Thread: Perfomance of views

Perfomance of views

From

Svenne Krap

Date:

26 October 2005, 12:25:03

Hi there.

I am currently building a system, where it would be nice to use multiple
levels of views upon each other (it is a staticstics system, where
traceability is important).

Is there any significant performance reduction in say 10 levels of views
instead of one giant, nested sql-statement ? I especially think exection
planner-wise.

The data mainly comes from one small to medium sized tabel (< 5 million
rows) and a handfull small (< 5000 rows) support tables.
The hardware will be okay for the job, but nothing really fancy (specs
are Xeon, 2G of memory, 6 SCSI-disks in a RAID1+0) . The base will be
version 8.1 provided that it gets out of beta around end-of-year.

Svenne

Re: Perfomance of views

From

Richard Huxton

Date:

27 October 2005, 06:36:47

Svenne Krap wrote:
> Hi there.
>
> I am currently building a system, where it would be nice to use multiple
> levels of views upon each other (it is a staticstics system, where
> traceability is important).
>
> Is there any significant performance reduction in say 10 levels of views
> instead of one giant, nested sql-statement ? I especially think exection
> planner-wise.

The planner tries to push conditions "inside" views where it can. It's
not perfect though, and if you're writing a big query by hand you might
be able to do better than it.

In short, I'd test if you can.
--
   Richard Huxton
   Archonet Ltd

Re: Perfomance of views

From

Svenne Krap

Date:

27 October 2005, 08:02:18

What do you mean exactly but "pushing conditions inside" ?

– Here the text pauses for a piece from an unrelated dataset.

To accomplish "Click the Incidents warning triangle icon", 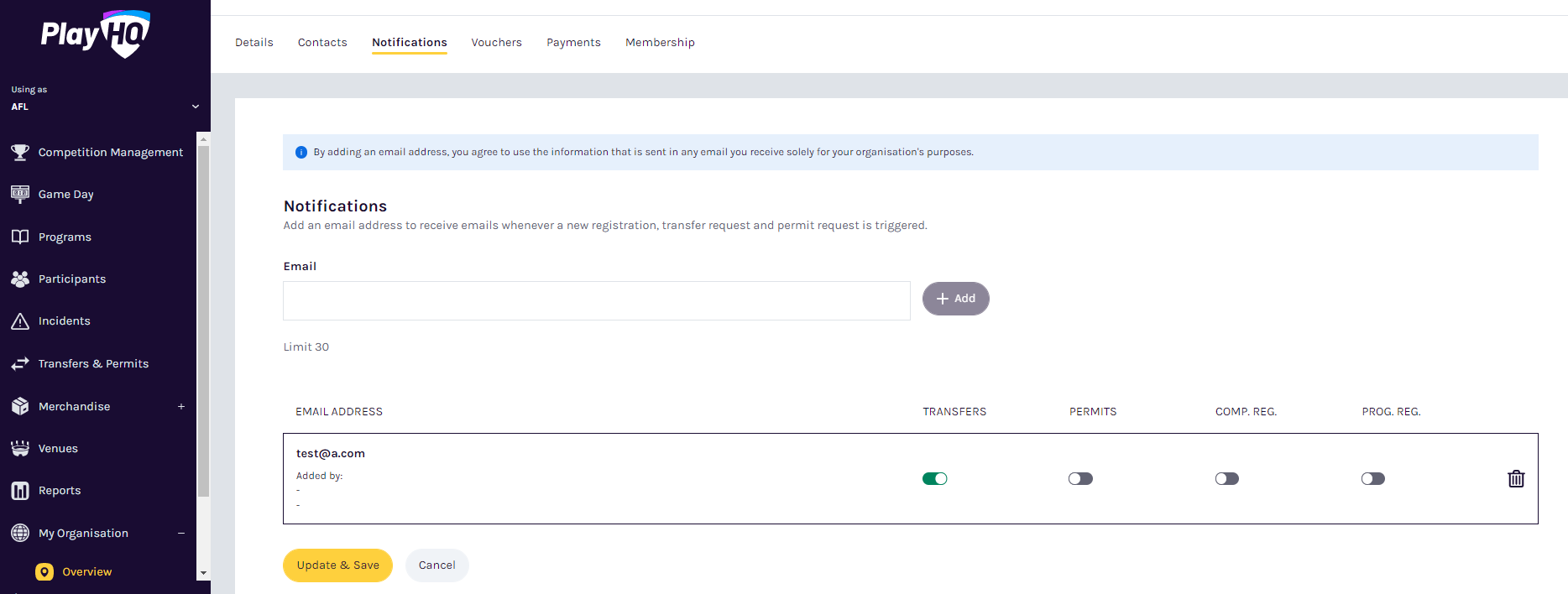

I don't think I will have the option of testing on the full queries, as
these take many days to write (the current ones, they are replacing on a
mssql takes up more that 5kb of query). The current ones are nightmares
from a maintaince standpoint.

Basicly what the application is doing is selecting some base data from
the "large" table for a point in time (usually a quarter) and selects
all matching auxilliare data from the other tables. They are made in a
time-travel like manner with a first and last useable date.

The ways I have considered was :
1) write a big query in hand (not preferred as it gets hard to manage)
2) write layers of views (still not prefered as I still have to remember
to put on the right conditions everywhere)
3) write layers of sql-functions (returning the right sets of rows from
the underlying tables) - which I prefer from a development angel .. it
gets very clean and I cant forget a parameter anywhere.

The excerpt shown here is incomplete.